Len Allum

Personal information
- Full name: Leonard Hector Allum
- Date of birth: 16 July 1907
- Place of birth: Reading, England
- Date of death: 15 May 1980 (aged 72)
- Height: 1.75 m (5 ft 9 in)

Senior career*
- Years: Team / Apps / (Gls)
- Fulham
- Reading
- 1927–1932: Maidenhead United
- 1932–1939: Chelsea / 93 / (2)
- 1939–1940: Clapton Orient

= Len Allum =

English footballer

Leonard Hector Allum (16 July 1907 – 15 May 1980) was an English footballer who played as a half-back.

==Club career==
Leonard Hector Allum was born in Reading on 16 July 1907 and represented Fulham and his hometown club before scoring on his Maidenhead debut – and four goals in his second game – in April 1927.

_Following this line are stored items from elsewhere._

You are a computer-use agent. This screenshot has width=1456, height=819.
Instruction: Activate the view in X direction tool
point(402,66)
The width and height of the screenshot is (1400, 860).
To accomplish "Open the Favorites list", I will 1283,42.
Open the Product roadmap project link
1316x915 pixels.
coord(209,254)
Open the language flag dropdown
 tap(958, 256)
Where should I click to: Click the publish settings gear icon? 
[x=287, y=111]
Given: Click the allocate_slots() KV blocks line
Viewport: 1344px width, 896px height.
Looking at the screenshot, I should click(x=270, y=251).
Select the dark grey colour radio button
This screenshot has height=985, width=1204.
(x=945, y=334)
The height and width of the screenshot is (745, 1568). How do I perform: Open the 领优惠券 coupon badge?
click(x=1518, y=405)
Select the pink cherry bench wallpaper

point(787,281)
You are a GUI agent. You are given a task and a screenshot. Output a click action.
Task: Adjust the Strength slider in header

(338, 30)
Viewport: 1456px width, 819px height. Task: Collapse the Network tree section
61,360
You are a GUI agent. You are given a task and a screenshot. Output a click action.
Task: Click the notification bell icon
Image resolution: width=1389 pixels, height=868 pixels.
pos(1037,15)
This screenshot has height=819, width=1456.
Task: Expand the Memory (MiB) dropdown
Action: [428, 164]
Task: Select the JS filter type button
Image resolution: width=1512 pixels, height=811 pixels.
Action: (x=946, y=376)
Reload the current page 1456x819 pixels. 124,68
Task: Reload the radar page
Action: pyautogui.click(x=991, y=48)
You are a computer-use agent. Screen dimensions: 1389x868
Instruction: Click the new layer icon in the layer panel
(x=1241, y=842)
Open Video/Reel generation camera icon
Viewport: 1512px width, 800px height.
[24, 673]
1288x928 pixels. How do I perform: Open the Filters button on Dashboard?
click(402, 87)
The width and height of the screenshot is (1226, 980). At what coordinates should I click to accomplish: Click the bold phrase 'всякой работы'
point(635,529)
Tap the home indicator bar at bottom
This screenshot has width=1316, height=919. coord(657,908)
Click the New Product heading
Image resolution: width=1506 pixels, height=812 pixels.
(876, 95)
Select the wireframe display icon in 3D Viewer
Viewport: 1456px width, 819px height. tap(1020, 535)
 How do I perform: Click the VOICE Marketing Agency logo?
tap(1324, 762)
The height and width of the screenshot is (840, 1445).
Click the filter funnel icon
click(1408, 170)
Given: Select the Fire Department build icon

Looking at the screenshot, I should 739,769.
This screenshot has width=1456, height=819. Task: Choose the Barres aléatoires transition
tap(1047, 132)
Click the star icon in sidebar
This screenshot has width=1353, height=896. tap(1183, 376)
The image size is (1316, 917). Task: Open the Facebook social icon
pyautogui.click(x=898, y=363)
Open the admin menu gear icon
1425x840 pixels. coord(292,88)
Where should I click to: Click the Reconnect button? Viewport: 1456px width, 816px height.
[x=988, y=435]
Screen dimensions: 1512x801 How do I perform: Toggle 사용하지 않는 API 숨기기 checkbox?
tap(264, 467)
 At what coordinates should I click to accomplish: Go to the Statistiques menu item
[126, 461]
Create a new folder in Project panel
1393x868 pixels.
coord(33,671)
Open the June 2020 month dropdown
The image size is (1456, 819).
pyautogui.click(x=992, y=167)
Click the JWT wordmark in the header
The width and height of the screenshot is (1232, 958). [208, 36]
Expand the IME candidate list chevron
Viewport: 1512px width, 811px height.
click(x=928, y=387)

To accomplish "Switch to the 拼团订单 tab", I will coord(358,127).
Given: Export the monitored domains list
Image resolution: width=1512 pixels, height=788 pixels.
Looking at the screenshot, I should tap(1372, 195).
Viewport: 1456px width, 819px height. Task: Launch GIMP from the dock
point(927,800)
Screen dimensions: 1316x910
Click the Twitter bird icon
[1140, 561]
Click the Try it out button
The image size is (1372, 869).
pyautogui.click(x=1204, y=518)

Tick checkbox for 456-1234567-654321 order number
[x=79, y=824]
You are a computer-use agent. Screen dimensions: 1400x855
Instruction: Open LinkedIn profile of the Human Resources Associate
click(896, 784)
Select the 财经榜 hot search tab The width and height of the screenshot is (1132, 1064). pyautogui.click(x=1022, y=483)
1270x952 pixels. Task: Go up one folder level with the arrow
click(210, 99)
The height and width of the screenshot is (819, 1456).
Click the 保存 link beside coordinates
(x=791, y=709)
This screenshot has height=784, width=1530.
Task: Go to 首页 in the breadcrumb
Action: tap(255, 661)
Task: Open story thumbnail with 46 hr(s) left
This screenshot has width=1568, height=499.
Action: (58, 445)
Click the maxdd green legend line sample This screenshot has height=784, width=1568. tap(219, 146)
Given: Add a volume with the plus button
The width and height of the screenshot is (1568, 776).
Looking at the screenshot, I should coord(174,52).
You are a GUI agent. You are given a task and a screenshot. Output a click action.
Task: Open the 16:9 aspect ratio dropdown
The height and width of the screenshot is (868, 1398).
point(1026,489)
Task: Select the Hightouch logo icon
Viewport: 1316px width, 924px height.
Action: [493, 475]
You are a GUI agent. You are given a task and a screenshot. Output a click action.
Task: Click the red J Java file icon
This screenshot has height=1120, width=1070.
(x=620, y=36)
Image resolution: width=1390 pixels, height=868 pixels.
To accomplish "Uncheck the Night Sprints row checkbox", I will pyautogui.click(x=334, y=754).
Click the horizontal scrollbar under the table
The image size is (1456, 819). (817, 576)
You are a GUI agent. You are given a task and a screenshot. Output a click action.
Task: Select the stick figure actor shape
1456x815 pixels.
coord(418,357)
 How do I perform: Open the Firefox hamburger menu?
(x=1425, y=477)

A standout centre-half in the 2-3-5 formation prevalent at the time, Len served the Magpies with distinction over five full campaigns, winning the Windsor Hospital Cup, three Maidenhead Hospital Cups, four Berks & Bucks Cups, and the Spartan League title in 1931–32. He then turned professional with Chelsea, making 102 first-team appearances for the Blues between 1932 and 1939 before a stint with Clapton Orient. Len died in Tilehurst, aged 72, on 15 May 1980.